Bull paves the way to exascale with sequana
By   |  April 12, 2016

The new Bull X1000 Sequana is announced as the “most efficient supercomputer in the world“. Rightfully so.

10 times more dense and with an energy efficiency 10 times better than current machines of its class, sequana (with a small “s”) X1000 doesn’t look that impressive with its 5 square meters footprint (for 9 tons), i.e. roughly two racks. Compared to supercomputers currently in production in major public and private institutions around the world, that is even somewhat diminutive. But this very elegantly designed machine, in addition to holding a technological promise made to our team during SuperComputing 2014, effectively marks the entry of Bull / Atos in the race for sustainable exascale, with a special emphasis on a choice of non-binding technology (CPUs, GPUs, APUs, BXI, InfiniBand…).

Already delivered to the French Atomic Energy Agency (and actually fine-tuned with its teams), sequana X1000’s first innovation is a PUE that tangents to 1, thanks to its proprietary cooling system (DLC for Direct Liquid Cooling) using only “hot” (40°C) water. Each 1U blades composing the system is fitted with a cold backplate in which the liquid flows. Heat is removed by contact, hence the lack of fans at this level of the architecture.

Another one’s of sequana’s first is the use of Bull’s new proprietary interconnect technology, BXI. With BXI, the entire data transfer logic is hardwired into dedicated processors, which frees CPUs from the chore and boosts their availability for computing tasks. Therefore, even in extreme load or traffic conditions, the actual performance of the machine is not impaired. Sized for exascale, BXI supports massive parallelism up to 64,000 nodes and more than 16 million threads.
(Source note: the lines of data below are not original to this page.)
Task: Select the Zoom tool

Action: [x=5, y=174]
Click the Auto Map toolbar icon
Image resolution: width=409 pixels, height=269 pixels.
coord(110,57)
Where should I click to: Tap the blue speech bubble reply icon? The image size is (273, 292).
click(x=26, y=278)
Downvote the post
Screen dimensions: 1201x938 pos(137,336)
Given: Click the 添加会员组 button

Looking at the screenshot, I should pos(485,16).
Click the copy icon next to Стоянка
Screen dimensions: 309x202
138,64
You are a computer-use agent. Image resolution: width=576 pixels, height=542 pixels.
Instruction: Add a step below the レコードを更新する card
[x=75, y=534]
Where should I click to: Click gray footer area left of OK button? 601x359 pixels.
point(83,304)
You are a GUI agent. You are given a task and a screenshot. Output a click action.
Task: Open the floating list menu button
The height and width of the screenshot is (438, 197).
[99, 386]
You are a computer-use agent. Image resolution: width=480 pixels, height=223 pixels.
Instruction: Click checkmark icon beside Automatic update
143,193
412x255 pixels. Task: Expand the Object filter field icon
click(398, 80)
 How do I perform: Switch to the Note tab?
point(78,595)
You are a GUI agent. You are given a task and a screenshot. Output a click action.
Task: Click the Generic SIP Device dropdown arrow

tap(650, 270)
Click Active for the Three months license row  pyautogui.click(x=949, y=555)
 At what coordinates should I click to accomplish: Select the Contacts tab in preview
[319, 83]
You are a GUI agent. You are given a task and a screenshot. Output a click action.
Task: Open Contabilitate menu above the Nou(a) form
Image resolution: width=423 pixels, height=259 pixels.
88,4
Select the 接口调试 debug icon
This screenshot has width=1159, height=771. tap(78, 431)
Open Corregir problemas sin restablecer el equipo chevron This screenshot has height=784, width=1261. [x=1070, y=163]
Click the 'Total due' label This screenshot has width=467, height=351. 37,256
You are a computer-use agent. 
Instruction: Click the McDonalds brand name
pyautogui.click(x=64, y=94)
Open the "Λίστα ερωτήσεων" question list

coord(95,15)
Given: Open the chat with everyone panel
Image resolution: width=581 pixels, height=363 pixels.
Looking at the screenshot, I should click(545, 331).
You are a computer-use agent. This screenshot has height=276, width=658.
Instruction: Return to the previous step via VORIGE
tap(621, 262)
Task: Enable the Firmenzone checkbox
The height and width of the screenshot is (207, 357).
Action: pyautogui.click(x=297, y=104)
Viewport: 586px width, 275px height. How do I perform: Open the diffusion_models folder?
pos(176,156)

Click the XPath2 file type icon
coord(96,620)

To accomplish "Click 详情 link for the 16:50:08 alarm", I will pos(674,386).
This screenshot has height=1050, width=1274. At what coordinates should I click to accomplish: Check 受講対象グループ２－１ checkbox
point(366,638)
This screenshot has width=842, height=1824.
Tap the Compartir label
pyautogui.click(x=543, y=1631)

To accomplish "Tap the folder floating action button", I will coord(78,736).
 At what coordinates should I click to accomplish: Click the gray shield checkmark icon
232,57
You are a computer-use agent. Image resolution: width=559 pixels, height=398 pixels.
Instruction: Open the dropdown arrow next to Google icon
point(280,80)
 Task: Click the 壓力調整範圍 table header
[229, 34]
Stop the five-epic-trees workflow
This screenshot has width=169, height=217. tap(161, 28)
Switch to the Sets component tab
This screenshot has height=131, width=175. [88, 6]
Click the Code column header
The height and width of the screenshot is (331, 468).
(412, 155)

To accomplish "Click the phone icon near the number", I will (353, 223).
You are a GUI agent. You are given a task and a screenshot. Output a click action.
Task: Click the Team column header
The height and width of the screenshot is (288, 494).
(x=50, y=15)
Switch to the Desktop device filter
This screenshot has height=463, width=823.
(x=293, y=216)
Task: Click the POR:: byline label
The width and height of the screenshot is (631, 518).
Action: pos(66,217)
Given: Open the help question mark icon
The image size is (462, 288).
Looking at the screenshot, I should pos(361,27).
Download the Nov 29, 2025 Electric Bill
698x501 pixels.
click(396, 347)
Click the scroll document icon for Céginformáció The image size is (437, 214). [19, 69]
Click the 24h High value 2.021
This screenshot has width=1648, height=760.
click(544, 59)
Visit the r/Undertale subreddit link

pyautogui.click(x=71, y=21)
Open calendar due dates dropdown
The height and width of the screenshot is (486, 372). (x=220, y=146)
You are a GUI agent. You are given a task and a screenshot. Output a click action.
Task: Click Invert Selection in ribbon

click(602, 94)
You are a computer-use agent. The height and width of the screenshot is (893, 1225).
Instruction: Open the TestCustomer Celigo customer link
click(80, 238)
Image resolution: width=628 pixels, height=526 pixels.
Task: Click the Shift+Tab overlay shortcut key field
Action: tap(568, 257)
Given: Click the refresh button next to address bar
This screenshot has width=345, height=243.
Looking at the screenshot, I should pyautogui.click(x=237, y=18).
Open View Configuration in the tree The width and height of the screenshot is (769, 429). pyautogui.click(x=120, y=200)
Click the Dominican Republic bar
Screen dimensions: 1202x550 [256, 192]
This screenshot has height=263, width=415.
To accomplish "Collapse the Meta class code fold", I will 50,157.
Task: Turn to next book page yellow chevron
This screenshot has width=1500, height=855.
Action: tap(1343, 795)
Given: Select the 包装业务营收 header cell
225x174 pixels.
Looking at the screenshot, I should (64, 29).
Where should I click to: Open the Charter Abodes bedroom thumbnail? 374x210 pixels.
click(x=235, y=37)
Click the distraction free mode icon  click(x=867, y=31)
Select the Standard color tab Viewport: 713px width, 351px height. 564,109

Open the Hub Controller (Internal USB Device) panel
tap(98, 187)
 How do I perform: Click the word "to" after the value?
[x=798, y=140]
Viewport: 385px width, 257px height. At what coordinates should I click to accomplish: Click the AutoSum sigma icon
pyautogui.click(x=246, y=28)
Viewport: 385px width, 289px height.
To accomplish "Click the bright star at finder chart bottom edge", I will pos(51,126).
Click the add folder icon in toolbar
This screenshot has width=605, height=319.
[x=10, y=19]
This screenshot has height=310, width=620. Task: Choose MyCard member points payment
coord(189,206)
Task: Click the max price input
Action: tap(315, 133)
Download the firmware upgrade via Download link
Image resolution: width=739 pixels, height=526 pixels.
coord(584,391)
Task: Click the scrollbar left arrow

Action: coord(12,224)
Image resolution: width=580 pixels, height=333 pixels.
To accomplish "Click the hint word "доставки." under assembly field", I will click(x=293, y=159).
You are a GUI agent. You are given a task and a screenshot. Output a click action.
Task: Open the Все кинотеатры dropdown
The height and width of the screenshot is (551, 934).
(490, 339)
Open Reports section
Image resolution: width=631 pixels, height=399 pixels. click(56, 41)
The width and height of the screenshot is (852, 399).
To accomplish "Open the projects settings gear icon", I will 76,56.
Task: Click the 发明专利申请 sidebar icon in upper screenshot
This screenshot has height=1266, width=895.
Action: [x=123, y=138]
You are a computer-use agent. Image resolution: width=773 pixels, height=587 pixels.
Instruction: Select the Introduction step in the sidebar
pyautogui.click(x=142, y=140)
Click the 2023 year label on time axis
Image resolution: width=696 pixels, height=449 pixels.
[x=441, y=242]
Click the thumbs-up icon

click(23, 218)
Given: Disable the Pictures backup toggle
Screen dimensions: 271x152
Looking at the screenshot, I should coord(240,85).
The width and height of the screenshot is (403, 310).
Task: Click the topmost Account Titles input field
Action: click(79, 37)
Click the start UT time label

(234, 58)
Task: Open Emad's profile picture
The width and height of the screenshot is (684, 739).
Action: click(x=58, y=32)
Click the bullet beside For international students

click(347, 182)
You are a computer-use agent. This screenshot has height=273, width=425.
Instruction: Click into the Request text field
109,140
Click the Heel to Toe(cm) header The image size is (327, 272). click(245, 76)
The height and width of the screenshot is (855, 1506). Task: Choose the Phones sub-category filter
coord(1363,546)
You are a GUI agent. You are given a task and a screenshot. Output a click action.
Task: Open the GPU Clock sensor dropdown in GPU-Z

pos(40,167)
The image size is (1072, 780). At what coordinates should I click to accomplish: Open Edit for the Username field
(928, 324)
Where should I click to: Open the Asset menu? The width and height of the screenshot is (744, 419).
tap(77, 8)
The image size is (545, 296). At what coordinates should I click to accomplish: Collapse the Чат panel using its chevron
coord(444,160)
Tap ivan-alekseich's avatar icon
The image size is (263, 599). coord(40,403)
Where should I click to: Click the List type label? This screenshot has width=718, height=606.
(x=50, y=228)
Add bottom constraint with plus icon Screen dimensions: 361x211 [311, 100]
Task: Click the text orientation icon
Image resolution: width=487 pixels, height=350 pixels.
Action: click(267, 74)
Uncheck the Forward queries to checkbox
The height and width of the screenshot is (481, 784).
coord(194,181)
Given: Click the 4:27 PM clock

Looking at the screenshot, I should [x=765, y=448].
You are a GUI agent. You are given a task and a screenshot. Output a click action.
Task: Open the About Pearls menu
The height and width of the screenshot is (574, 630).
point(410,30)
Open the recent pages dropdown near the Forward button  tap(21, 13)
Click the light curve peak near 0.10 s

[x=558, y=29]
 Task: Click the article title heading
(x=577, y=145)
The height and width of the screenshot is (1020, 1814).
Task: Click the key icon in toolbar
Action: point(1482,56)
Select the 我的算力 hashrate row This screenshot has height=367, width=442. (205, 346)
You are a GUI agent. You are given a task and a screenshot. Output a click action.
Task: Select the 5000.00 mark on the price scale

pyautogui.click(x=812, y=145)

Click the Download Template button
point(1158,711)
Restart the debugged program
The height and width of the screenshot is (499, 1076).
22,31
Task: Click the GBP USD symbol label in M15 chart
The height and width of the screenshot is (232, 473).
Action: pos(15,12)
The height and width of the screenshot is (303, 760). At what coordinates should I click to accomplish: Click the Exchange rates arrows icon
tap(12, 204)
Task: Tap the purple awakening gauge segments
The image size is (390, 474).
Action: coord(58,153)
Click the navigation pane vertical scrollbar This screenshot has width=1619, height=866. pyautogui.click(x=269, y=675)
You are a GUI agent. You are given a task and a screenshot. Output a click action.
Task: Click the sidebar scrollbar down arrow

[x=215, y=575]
Last, and this is probably one of the most remarkable performances of sequana from an engineering standpoint, the architecture of this supercomputer is highly and effectively resilient. Not only are critical components all redundant but they all feature a switch-over function for automatic reconfiguration of the whole system. The administration software suite is also designed hierarchically, with redundant management servers present in every cells that sequana is comprised of. As for interconnects, they add adaptive routing capabilities and a battery of reliability controls and sensors to the hardware redundancies.

With its remarkable energy efficiency, interconnects that scale out and an actively resilient architecture, sequana X1000 provides credible answers to the three major technical obstacles to hyperscaling. We can’t wait to see what kind of competition the three or four manufacturers still able to build world-class supercomputers will come up with.